Afin de démontrer que la refacturation des FPS n’est pas soumise à la TVA, un argumentaire en deux étapes est opposé à l’administration.
• Pour que les impôts, droits, prélèvements et taxes puissent être inclus dans l'assiette de la TVA, alors même qu'ils ne présentent pas de valeur ajoutée et qu'ils ne constituent pas la contrepartie économique d’une opération taxable, ils doivent présenter un lien direct avec cette opération. Pour établir le lien direct, la première étape est de vérifier la coïncidence entre le fait générateur de l'impôt ou de la taxe en cause et celui de la TVA sur la refacturation. Au cas particulier, les faits générateurs ne coïncident pas. Lorsque la société A reçoit le FPS et procède au paiement auprès du Trésor public, la période de location est déjà terminée depuis plusieurs semaines. Ainsi, le fait générateur de la TVA pour ce service considéré comme un « complément de loyer » est donc significativement postérieur au fait générateur de la TVA pour la prestation de location elle-même. En conséquence, la déconnexion entre les deux éléments (loyer d’un côté et FPS de l’autre) ne fait aucun doute.

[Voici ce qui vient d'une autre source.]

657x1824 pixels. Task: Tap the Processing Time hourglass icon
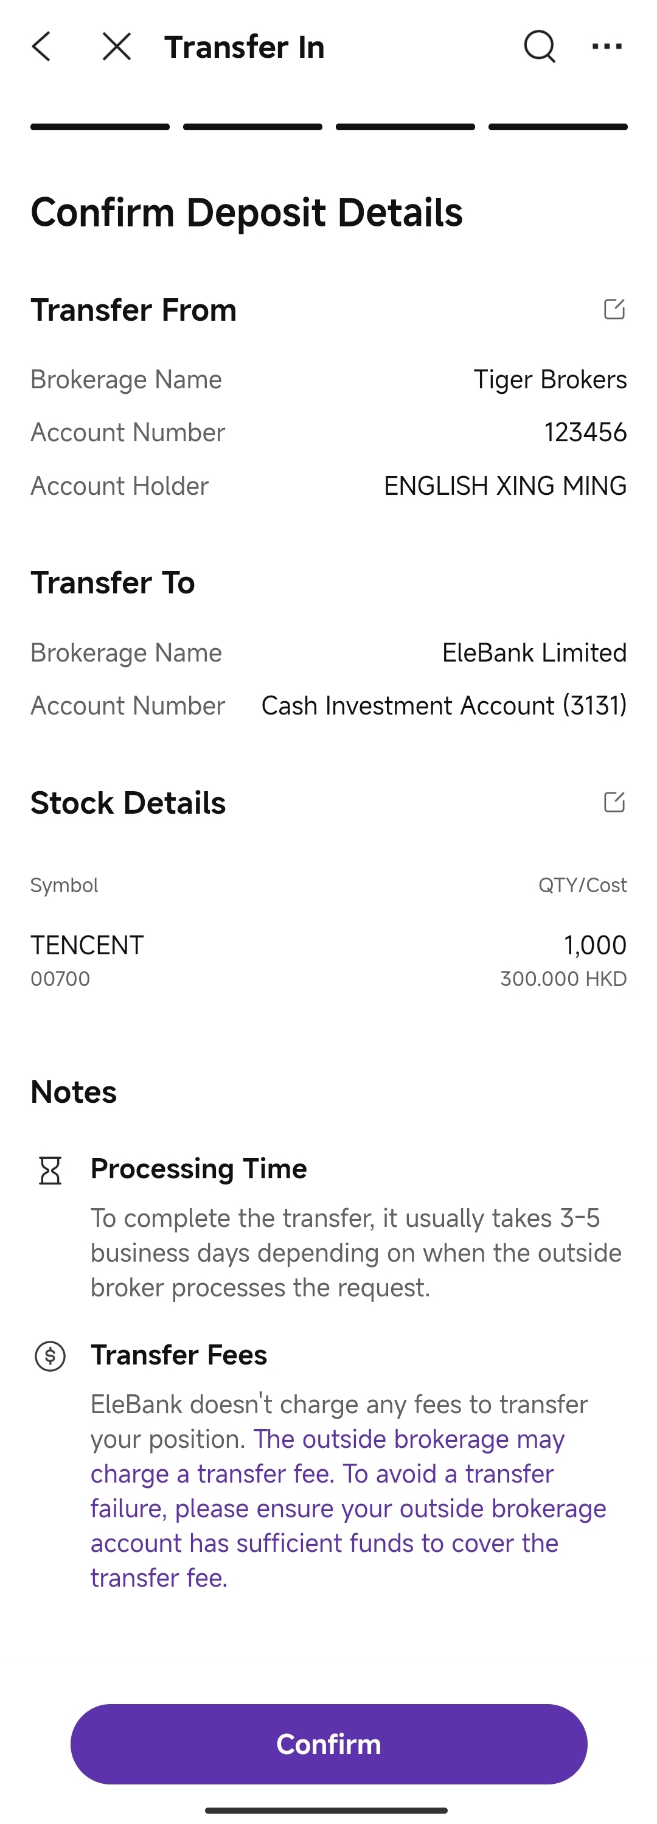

• En l'absence de lien direct avec la prestation délivrée (à défaut de coïncidence des faits générateurs), il faudrait, pour que la prétendue charge locative soit imposée à la TVA, qu’elle soit constitutive d'un élément du prix du loyer. En l’espèce, lorsque la société A reçoit le FPS, elle n’offre pas la possibilité à son locataire de bénéficier de la prestation dans le respect de la réglementation, puisque la prestation de location est déjà terminée. Au contraire, Le FPS représente une charge qui diminue les revenus locatifs de la société A, qui doit identifier le responsable afin de lui refacturer cette charge supplémentaire non prévue et non consentie.
Par conséquent, la refacturation du FPS, qui a uniquement pour but de compenser le préjudice subi par la société en raison de l’utilisation du véhicule par le locataire et du paiement d'une charge non prévue dans le contrat, ne peut être considérée comme un « complément de loyer ».